To put it bluntly, I am a person who has benefitted from white privilege for all of my life. I don’t live in fear of being mistaken for someone else by law enforcement officers. I don’t worry about my children going out in public knowing that they might be profiled and viewed as criminal even though they have done nothing wrong. I know that a simple traffic stop or other encounter with law enforcement is unlikely to escalate beyond a conversation or the writing of a ticket.

Additionally, although I have watched some of the video posted on social media, I don’t have the perspective to make judgment about the specifics in individual cases.

I don’t deny that there is systemic racism in our criminal justice system. I know the statistics about incarceration of Blacks and other people of color. I understand how the courts have been used as a contemporary replacement for Jim Crow laws that have disproportionately punished people based on their race and ethnic background.

I also know that blaming the officers on the street for problems that are much bigger than they does not result in solving systemic problems. I know too many law enforcement officers who are people of integrity seeking to protect and serve the people of our communities to believe that they are the source of the ills of our society.

However, an experience I had yesterday is worth at least a comment. Along with many other religious and civic leaders of our community I attended the funeral of a prominent and distinguished fellow pastor who has faithfully served our community in many different ways. Bishop Kelly was deeply respected not only in our community, but also across the nation, most notably in his denomination, The Worldwide Church of God in Christ. Because of that respect, African-American church leaders came from across the country to participate in the service. The room was packed with leaders from California and Maryland and Tennessee and Minnesota and Michigan and Illinois, and a dozen other states. The congregation that Bishop Kelly served in our community is widely multiracial and multicultural, but in a community that is predominantly Euro-American a Black majority congregation is unique. The funeral crowd gathered yesterday was equally mixed, but predominantly Black.

Being a Sheriff’s Chaplain who works with the staff at the Pennington County Jail, it was natural for me to sit with officers from the jail whom I know and who attended in uniform.

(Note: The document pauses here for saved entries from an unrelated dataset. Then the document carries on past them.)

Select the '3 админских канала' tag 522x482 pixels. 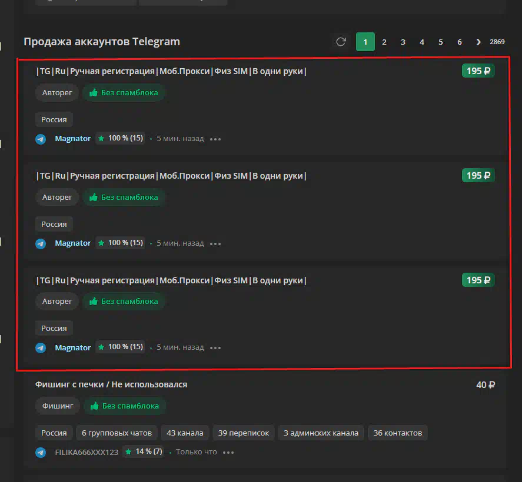(321, 433)
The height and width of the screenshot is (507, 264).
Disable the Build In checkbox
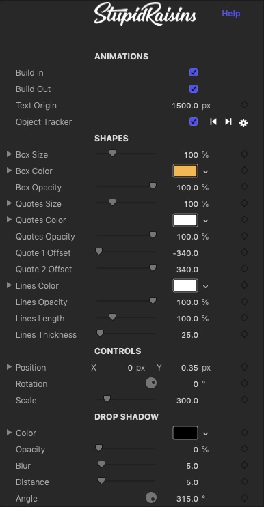[194, 72]
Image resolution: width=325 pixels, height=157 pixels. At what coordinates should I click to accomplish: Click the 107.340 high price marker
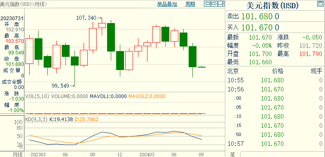pyautogui.click(x=89, y=18)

Along with other members of our community, they had been touched by the ministry of Bishop Kelly, who for many years was a prominent and faithful jail chaplain. Flanked by the jail commander on my right and three uniformed corrections officers on my left, our row of white faces and uniforms stood out in the crowd.

As one would expect, we were greeted warmly by other worshipers and treated with the same respect and care as were all who attended the event. There was no overt racial tension anywhere in a funeral that was well organized and planned to celebrate the life of a community leader, a church leader and a man who was beloved not only in our community, but all across this country. Still, I couldn’t help but reflect on the tensions that have existed between predominantly White law enforcement agencies and African-American protestors that have made the headlines in recent months. I couldn’t help but be aware of the tragic shootings of black men by police officers that have sparked outrage and protest. It was impossible for me to ignore the grief of other funerals for Black men that have been a part of our national story.

As we seek to make necessary changes in our civic life it is important that we take seriously what is being said by our neighbors. While it is intrinsically true that all lives matter, there is no need to use that as a slogan in contrast with the simple assertion that Black Lives Matter. For it is true that Black Lives Matter. Bishop Kelly’s life matters. So do the lives of those whose names don’t become familiar to us. Justice for African Americans is inherently linked with the lives of all Americans. When one group of people suffers from racism and injustice, all are affected.

Living where we do, we need to also understand that Indigenous lives matter. I know the statistics of the jail population in our community and prison population in our state. Because of my work with the Sheriff’s Office I know many of the individual people who are involved. I know that there is systemic racism in our community. I also know that there are people of integrity and good faith who go to work every day to defend the rights of all people and to stand for justice that reaches beyond racism and who work for fairness and respect for every individual.

It was an honor to attend the funeral of Bishop Kelly, to pay tribute to this remarkable religious and civic leader, to offer support and care to his family, and to thank God for the gift of his life. It was an honor to sit with the men and women who serve as corrections officers in our community and to be identified with those who genuinely care about justice and fairness for all. It was equally good to have my conscience stirred and my awareness raised by the leaders of the Black Lives Matter movement.

We can best honor the memory of those who have died by working for a more just community and fairness for all.